Mochizuki considère Ueshiba comme « un génie primitif qui ne pouvait rien
expliquer ».
Il dit :
« A chaque fois qu’Ueshiba ne pouvait pas expliquer quelque chose, il disait
que c’était a cause de Dieu. Il avait une tres forte intuition parce qu’il
n’avait pas reçu d’éducation. Il pouvait expliquer par ses actions ce que Kano
expliquait intellectuellement. Ueshiba comprit le sens du Budo par la nature,
alors que Kano le comprit par l’étude et la pratique. Ueshiba agissait par émotions,
Kano était pragmatique. »
Mochizuki dit que
le Ki devint une notion ésotérique en occident « à cause d’une certaine incompréhension des propos d’Ueshiba ». Il explique,
« Le Ki est une chose simple, c’est l’inspiration. Ce que l’on appelle les
démonstrations de Ki ne sont que des tours pour mystifier les occidentaux. De
nos jours, cela ne marche pas au Japon parce que ça n’a rien à voir avec le Ki.
L’un des problèmes des occidentaux est qu’ils essaient de tout analyser à
partir de notions qu’ils ne comprennent pas. Ils cherchent toujours des
raccourcis, des substituts à un travail difficile. »
Ce travail
difficile est ce qui fait qu’à 73 ans Mochizuki en parait 45. Modestement il véhicule
les techniques et attitudes qui lui ont été donnés par ses enseignants.
Mochizuki a un
petit dojo à Shizuoka, près du Mt Fuji, mais il trouve que les jeunes Japonais
souffrent du même désir de raccourcis que les occidentaux. Il attribue cela à
l’éducation moderne au Japon et préfère enseigner à des gens de la campagne,
plus proches de la nature et plus réceptifs.
Dans son
enseignement et sa philosophie, Mochizuki dit que les techniques de quelqu’un
ne sont jamais parfaites. Pour rester efficace, on doit se remettre constamment
en question pour progresser, gardant à l’esprit le but premier de l’efficacité
en combat. Il considère comme un manque de modestie d’appeler quoi que ce soit
Aikido si c’est fait par quelqu’un d’autre qu’Ueshiba. Mochizuki dit :
« si nous considérons, comme la plupart le font, que l’Aikido est ultime,
c’est de la triche. L’Aikido n’est pas ultime, c’est une voie ».

Objectif de la tâche » D'après le texte, dans quelle ville se trouve le petit dojo de Mochizuki ?

Données »
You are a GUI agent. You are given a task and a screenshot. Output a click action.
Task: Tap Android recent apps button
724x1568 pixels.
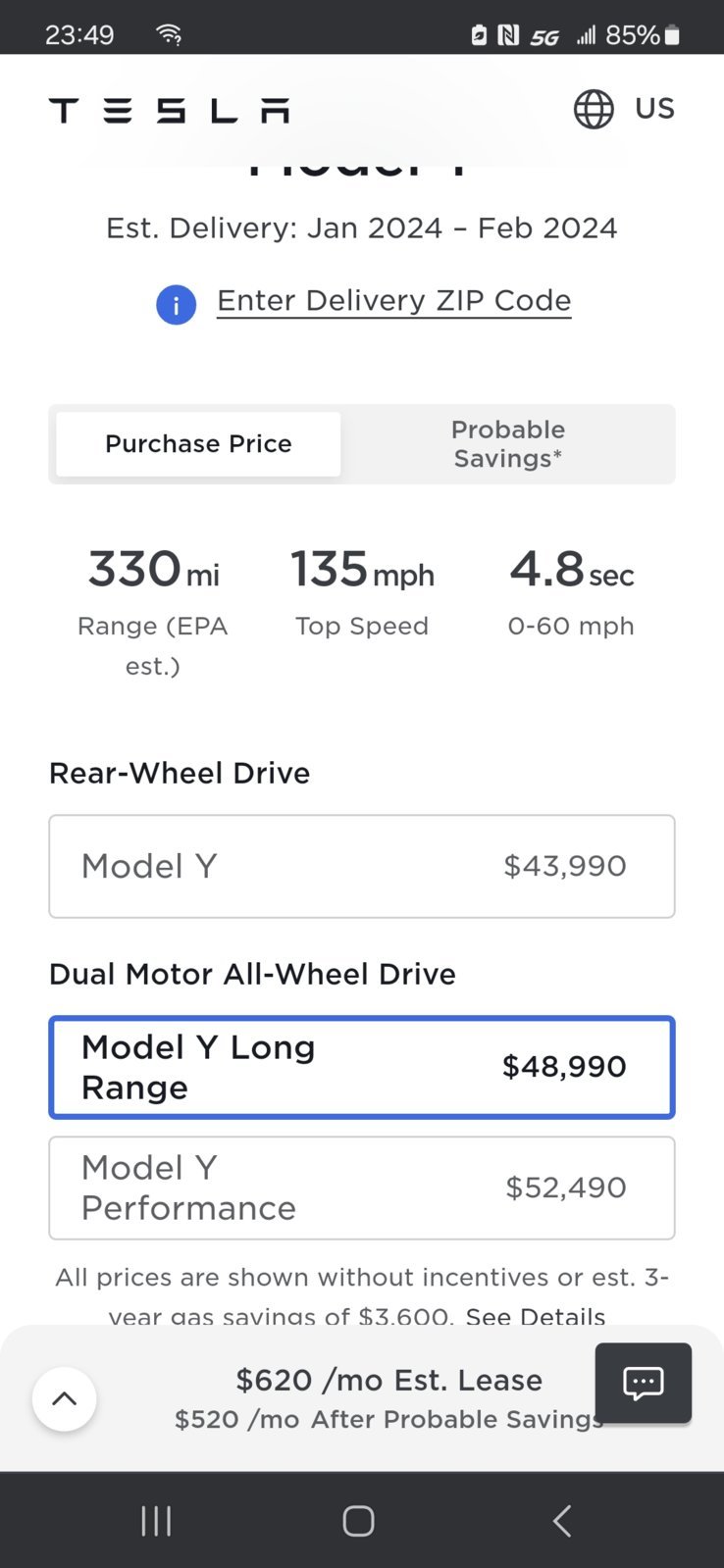(x=156, y=1521)
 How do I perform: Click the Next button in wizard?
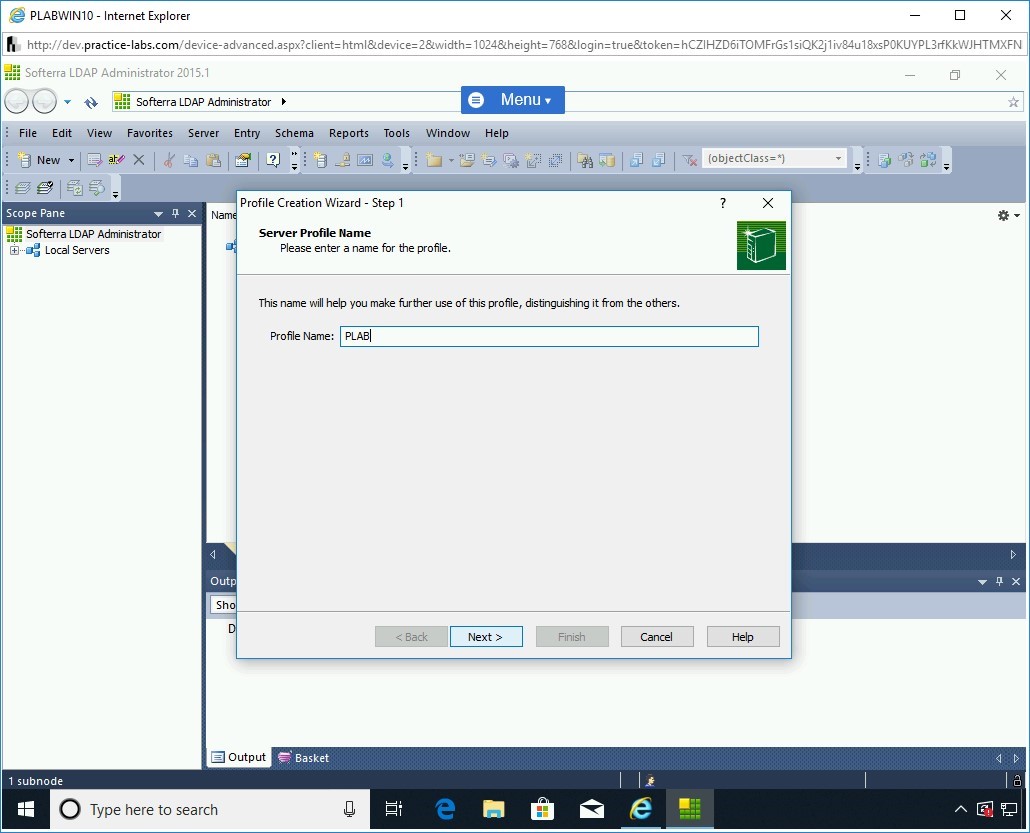coord(486,637)
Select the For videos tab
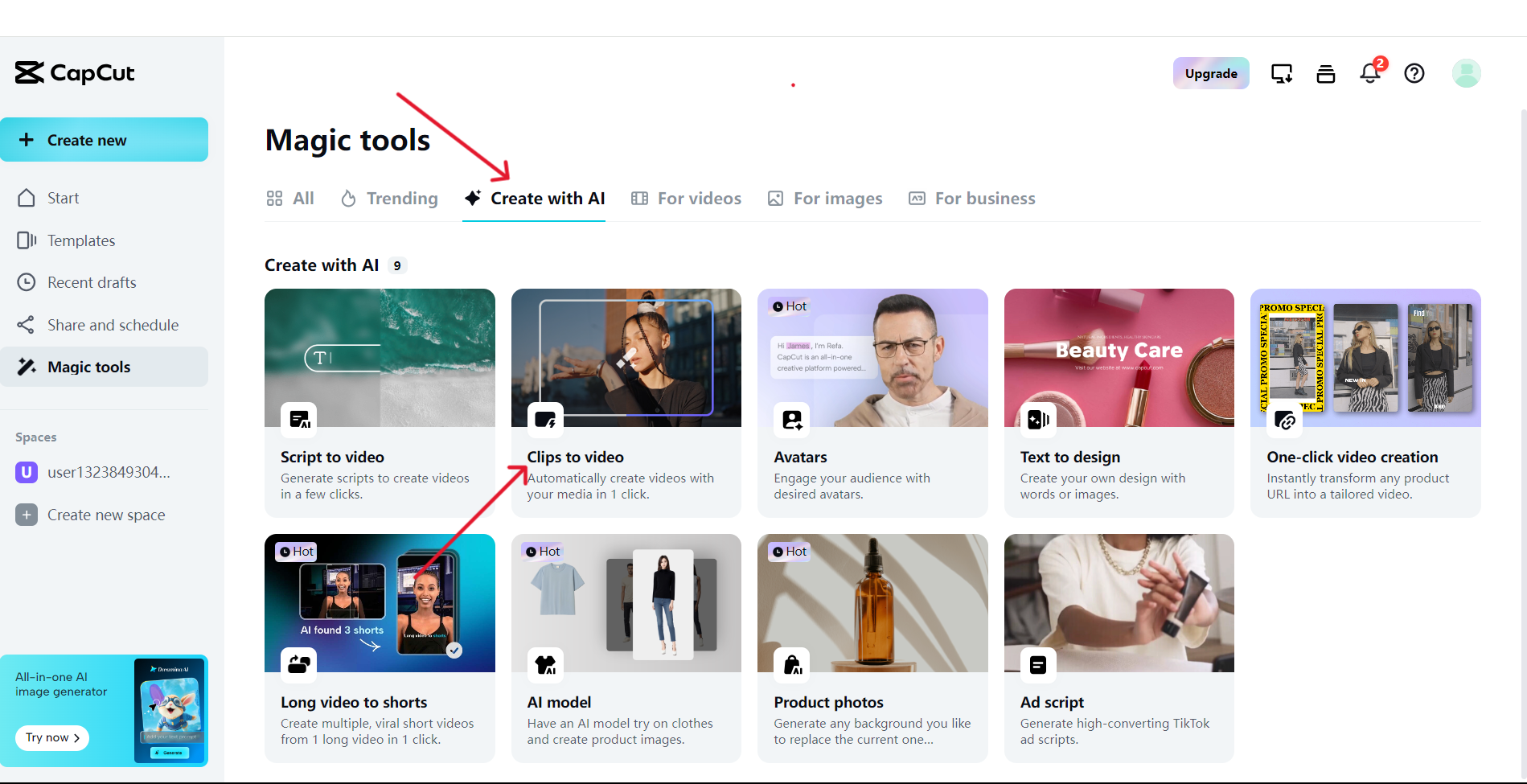 click(687, 199)
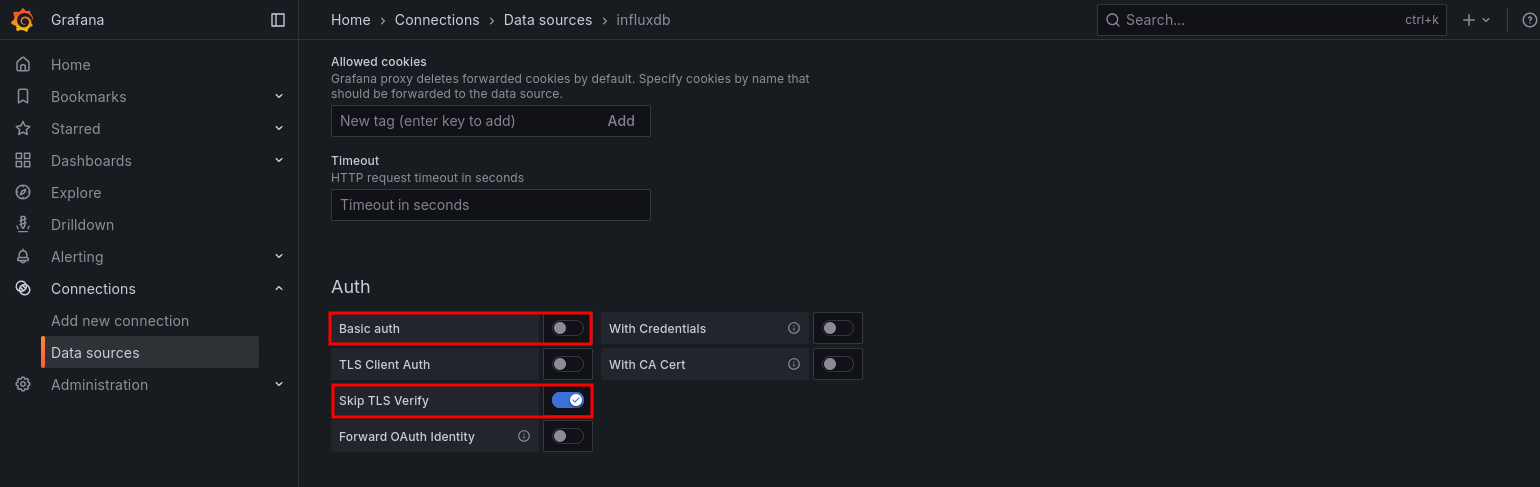Click the Explore compass icon

(x=23, y=193)
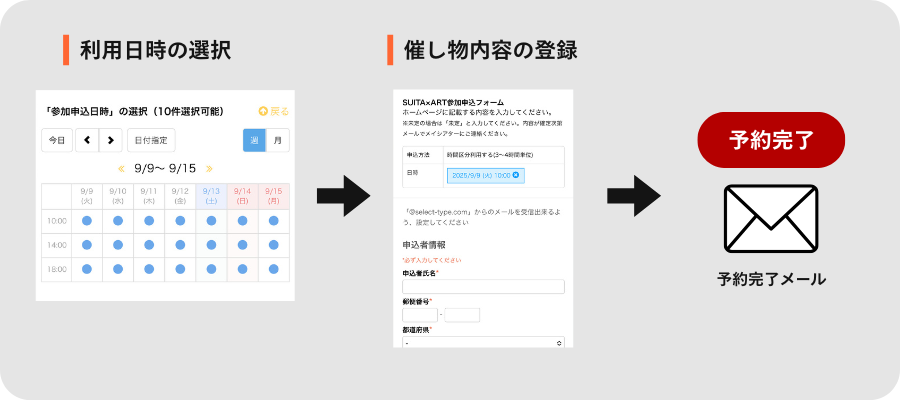Screen dimensions: 900x400
Task: Open the 都道府県 prefecture dropdown
Action: coord(483,342)
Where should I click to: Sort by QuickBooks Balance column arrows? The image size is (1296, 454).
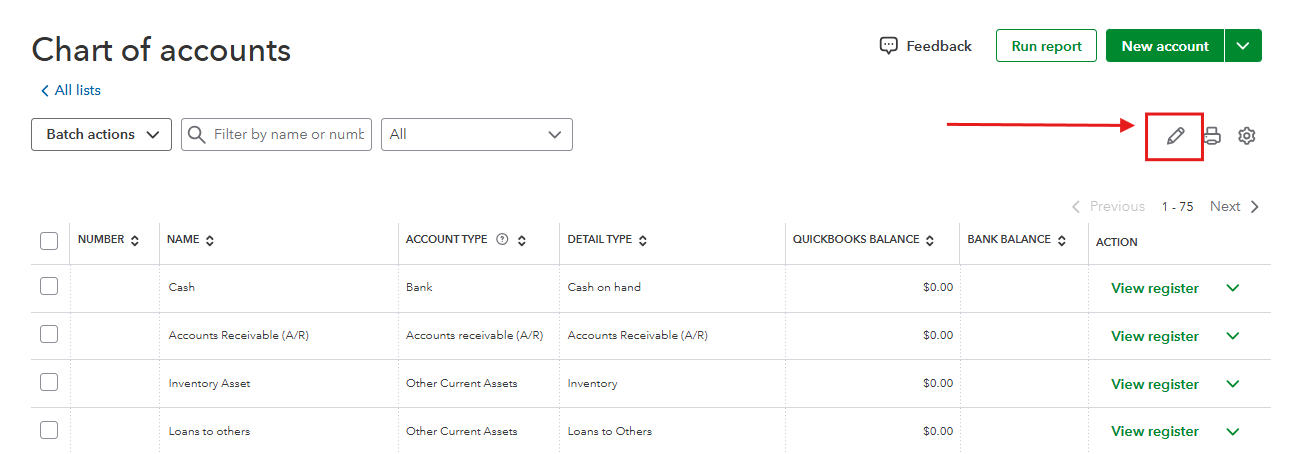tap(930, 241)
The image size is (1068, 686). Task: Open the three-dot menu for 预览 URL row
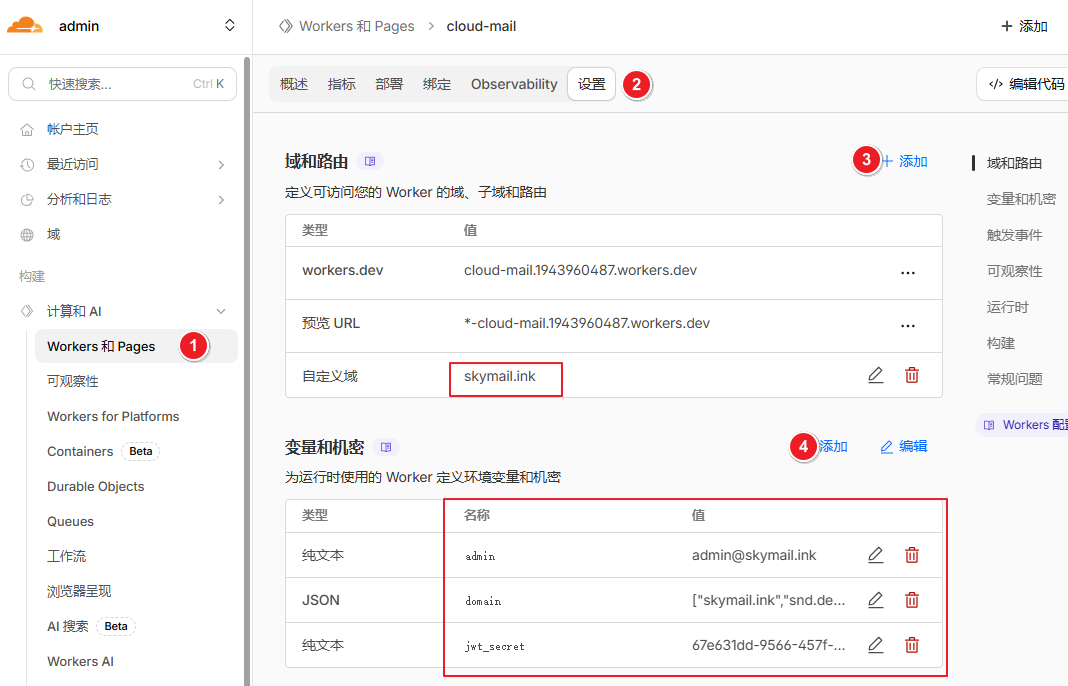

Résultat attendu » À Shizuoka, près du Mt Fuji.